(Stored items)

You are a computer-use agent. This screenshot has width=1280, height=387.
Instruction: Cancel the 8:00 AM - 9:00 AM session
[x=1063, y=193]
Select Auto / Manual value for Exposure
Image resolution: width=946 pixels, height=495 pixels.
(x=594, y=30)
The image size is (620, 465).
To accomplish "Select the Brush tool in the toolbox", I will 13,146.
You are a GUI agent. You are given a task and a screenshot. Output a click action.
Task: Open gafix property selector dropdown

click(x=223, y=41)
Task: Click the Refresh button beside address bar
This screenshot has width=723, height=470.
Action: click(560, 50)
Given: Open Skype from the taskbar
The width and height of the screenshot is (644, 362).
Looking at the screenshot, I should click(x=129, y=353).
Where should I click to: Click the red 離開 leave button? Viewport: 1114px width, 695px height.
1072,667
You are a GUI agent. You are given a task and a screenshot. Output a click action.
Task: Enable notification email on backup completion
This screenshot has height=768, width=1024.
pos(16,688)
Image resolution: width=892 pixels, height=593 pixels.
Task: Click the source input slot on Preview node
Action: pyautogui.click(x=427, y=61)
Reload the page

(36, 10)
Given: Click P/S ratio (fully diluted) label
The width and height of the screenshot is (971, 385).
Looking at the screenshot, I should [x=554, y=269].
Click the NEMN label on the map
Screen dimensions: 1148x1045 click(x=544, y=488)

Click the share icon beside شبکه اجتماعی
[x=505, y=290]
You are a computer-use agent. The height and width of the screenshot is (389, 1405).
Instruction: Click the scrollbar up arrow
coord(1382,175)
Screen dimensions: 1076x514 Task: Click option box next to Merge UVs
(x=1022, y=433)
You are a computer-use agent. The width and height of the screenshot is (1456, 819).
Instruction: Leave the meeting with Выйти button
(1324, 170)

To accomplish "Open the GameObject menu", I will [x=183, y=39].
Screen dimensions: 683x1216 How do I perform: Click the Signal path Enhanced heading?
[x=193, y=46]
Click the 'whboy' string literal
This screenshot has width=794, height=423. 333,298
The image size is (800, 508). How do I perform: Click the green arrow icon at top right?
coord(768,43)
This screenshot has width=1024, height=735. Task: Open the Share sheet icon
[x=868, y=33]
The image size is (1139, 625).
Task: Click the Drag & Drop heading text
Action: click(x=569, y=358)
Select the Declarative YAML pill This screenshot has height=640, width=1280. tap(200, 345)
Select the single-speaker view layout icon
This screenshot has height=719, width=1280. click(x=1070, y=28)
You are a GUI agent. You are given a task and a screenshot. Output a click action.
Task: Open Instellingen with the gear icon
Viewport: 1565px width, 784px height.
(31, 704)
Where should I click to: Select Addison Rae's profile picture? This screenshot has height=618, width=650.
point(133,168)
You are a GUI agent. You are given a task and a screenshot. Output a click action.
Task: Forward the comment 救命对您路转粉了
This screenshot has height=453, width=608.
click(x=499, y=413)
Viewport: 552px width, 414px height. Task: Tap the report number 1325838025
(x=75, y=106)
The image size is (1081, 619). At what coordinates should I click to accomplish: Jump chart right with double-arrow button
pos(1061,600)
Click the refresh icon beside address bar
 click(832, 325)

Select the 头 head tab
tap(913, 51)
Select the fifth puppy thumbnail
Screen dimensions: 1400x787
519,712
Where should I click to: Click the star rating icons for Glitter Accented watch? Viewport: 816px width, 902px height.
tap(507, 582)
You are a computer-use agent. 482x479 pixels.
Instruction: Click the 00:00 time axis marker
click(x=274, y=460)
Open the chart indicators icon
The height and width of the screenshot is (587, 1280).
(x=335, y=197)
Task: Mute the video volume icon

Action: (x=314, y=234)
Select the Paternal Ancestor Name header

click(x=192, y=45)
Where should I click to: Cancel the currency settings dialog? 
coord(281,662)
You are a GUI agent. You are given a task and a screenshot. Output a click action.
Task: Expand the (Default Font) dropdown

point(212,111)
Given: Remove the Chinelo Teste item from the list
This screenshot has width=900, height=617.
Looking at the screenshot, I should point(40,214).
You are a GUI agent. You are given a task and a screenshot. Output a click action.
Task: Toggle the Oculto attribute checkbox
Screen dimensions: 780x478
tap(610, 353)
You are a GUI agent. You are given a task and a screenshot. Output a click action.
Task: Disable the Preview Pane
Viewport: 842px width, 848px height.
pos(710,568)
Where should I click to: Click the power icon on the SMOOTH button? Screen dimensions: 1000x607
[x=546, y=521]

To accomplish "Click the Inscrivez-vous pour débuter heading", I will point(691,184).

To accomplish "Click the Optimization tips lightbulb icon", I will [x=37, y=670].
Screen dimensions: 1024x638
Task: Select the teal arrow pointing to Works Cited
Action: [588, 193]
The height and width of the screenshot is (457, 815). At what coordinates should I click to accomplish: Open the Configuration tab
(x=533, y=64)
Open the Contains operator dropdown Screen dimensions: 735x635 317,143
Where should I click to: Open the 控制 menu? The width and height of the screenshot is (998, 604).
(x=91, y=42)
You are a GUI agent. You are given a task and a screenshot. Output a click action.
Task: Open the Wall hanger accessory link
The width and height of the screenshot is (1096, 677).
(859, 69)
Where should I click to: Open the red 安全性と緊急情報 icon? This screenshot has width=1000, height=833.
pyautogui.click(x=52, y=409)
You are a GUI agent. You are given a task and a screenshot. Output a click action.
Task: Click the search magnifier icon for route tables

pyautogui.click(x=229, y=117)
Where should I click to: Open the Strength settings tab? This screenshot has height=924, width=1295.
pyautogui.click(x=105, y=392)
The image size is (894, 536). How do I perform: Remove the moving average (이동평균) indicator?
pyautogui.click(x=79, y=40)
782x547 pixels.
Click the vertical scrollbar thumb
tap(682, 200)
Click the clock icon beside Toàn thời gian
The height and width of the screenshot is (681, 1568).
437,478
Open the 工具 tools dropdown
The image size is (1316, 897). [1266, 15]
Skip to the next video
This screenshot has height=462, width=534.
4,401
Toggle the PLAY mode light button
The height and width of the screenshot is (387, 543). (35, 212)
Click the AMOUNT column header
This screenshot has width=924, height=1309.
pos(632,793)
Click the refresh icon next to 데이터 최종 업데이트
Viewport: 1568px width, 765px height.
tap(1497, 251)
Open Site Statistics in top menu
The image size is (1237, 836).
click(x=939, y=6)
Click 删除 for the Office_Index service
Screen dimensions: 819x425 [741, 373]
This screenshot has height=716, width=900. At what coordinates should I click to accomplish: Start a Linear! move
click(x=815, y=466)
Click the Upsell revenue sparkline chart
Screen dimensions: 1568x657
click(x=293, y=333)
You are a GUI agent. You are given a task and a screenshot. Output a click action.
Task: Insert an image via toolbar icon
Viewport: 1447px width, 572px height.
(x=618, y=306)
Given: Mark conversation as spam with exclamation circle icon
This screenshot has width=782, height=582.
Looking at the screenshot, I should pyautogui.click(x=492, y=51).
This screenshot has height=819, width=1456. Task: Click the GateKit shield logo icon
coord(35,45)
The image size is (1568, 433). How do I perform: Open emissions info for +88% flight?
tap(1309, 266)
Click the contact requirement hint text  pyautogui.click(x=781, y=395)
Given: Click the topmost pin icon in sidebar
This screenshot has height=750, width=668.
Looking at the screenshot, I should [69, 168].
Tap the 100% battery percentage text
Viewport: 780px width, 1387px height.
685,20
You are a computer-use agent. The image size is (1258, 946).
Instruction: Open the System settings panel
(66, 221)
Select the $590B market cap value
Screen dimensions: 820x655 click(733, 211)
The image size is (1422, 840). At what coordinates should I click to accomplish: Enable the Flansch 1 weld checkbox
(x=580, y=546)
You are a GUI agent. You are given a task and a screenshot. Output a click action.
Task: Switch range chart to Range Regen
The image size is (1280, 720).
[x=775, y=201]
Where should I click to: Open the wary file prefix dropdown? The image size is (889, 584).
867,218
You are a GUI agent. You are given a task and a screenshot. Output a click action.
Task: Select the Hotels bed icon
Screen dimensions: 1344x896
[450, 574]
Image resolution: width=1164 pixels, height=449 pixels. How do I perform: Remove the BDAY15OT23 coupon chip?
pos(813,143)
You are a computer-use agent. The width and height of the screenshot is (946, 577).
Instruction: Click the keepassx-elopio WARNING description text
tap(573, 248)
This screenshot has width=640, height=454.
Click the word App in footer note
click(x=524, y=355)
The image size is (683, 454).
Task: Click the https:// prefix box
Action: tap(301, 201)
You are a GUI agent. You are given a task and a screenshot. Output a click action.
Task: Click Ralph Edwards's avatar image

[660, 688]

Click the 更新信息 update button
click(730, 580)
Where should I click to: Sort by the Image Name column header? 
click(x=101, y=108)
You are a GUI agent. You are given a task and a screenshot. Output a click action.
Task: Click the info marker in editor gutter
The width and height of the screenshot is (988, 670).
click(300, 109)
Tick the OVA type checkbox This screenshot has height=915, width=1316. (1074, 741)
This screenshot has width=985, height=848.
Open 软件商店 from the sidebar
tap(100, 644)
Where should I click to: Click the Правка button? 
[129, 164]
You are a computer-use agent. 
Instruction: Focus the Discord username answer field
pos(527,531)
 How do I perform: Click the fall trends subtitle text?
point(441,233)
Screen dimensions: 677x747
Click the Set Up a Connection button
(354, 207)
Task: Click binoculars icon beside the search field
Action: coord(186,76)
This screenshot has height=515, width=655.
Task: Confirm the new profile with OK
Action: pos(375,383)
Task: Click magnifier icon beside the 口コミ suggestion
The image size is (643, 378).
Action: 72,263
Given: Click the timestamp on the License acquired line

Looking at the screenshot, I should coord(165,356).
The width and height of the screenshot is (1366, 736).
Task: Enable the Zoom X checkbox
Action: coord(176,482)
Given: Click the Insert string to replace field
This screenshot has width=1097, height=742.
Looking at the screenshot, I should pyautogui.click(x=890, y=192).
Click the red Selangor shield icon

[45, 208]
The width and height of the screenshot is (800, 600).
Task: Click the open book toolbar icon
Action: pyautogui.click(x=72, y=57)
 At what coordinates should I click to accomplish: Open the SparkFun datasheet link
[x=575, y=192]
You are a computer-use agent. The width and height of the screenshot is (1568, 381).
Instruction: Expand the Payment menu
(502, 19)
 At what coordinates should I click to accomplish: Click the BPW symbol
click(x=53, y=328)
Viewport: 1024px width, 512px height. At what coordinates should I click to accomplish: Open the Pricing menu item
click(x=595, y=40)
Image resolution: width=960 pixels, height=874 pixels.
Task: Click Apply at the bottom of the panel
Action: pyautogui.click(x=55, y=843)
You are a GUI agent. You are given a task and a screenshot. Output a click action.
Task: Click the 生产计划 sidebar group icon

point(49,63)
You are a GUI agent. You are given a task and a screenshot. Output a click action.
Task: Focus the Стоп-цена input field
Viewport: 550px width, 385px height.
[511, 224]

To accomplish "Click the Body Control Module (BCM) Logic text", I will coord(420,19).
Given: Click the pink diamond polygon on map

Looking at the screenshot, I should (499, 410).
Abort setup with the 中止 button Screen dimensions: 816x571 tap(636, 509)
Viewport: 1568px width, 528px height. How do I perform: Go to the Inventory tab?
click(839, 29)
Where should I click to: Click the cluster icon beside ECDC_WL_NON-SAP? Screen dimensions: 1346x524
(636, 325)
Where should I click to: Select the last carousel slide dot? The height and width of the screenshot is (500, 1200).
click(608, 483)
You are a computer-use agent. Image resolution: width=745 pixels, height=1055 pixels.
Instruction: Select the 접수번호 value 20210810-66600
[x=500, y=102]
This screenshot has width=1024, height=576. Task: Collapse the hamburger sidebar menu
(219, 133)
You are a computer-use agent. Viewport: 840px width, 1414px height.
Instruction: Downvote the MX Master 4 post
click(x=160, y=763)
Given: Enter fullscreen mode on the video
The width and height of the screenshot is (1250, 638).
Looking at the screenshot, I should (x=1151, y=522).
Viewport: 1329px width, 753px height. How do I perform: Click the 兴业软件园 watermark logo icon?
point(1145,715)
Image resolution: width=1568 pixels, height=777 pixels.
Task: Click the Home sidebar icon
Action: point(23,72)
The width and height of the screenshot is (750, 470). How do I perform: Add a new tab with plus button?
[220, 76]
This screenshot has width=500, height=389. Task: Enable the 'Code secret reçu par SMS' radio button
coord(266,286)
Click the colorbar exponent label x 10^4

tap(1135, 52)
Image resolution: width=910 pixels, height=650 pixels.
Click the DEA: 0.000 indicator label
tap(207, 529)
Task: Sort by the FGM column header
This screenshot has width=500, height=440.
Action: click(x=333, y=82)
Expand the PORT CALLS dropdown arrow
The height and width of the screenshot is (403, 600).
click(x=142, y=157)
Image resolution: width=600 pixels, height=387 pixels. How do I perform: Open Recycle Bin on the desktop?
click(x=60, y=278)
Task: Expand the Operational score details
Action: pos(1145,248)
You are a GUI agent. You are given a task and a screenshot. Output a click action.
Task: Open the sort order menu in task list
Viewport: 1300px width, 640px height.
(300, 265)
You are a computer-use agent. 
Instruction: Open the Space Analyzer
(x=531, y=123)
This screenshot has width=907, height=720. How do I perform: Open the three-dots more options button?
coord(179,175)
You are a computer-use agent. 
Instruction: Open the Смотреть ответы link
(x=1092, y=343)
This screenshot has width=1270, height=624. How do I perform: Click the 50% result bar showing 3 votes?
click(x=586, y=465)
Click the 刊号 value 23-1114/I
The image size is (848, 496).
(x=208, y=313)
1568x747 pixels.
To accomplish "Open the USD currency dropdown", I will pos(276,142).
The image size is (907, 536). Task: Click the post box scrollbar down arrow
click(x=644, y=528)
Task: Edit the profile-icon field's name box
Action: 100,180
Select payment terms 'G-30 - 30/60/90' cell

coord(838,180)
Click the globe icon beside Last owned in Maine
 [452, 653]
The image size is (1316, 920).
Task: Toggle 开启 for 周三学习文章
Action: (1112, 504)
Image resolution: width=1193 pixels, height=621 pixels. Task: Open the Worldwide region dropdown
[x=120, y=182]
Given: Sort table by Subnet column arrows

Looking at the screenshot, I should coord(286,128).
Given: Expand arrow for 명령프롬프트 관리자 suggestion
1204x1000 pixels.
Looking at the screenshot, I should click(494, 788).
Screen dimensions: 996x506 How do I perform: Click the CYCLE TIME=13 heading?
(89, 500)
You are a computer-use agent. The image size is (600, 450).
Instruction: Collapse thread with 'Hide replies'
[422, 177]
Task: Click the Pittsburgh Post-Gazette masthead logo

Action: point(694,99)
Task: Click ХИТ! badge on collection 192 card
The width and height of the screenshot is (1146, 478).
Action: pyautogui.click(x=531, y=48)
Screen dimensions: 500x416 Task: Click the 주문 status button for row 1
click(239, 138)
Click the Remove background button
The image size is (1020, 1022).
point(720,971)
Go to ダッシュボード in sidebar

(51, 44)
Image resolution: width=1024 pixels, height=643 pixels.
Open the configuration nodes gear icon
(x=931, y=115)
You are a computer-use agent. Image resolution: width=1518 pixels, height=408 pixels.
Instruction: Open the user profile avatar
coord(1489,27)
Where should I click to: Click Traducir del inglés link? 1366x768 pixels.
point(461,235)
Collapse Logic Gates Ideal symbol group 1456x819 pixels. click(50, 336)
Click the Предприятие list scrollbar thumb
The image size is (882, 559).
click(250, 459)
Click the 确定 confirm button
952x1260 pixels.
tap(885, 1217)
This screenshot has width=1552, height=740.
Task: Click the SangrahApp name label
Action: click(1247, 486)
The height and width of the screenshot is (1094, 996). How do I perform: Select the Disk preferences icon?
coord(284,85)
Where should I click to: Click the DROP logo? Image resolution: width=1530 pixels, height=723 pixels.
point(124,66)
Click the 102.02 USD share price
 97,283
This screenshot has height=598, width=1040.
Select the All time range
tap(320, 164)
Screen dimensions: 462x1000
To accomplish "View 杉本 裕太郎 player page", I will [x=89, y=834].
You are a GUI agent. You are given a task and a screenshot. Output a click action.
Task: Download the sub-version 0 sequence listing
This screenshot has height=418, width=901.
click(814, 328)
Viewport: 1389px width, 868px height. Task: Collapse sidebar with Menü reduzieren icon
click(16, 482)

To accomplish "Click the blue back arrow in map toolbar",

_TASK INSTRUCTIONS:_
When the line with "Where should I click to: Click the red" is reached in the data above, start copying there, and copy each line exactly until the line with "Given: Click P/S ratio (fully diluted) label" has been copied; copy nothing else.

_WRITTEN SOLUTION:_
Where should I click to: Click the red 離開 leave button? Viewport: 1114px width, 695px height.
1072,667
You are a GUI agent. You are given a task and a screenshot. Output a click action.
Task: Enable notification email on backup completion
This screenshot has height=768, width=1024.
pos(16,688)
Image resolution: width=892 pixels, height=593 pixels.
Task: Click the source input slot on Preview node
Action: pyautogui.click(x=427, y=61)
Reload the page

(36, 10)
Given: Click P/S ratio (fully diluted) label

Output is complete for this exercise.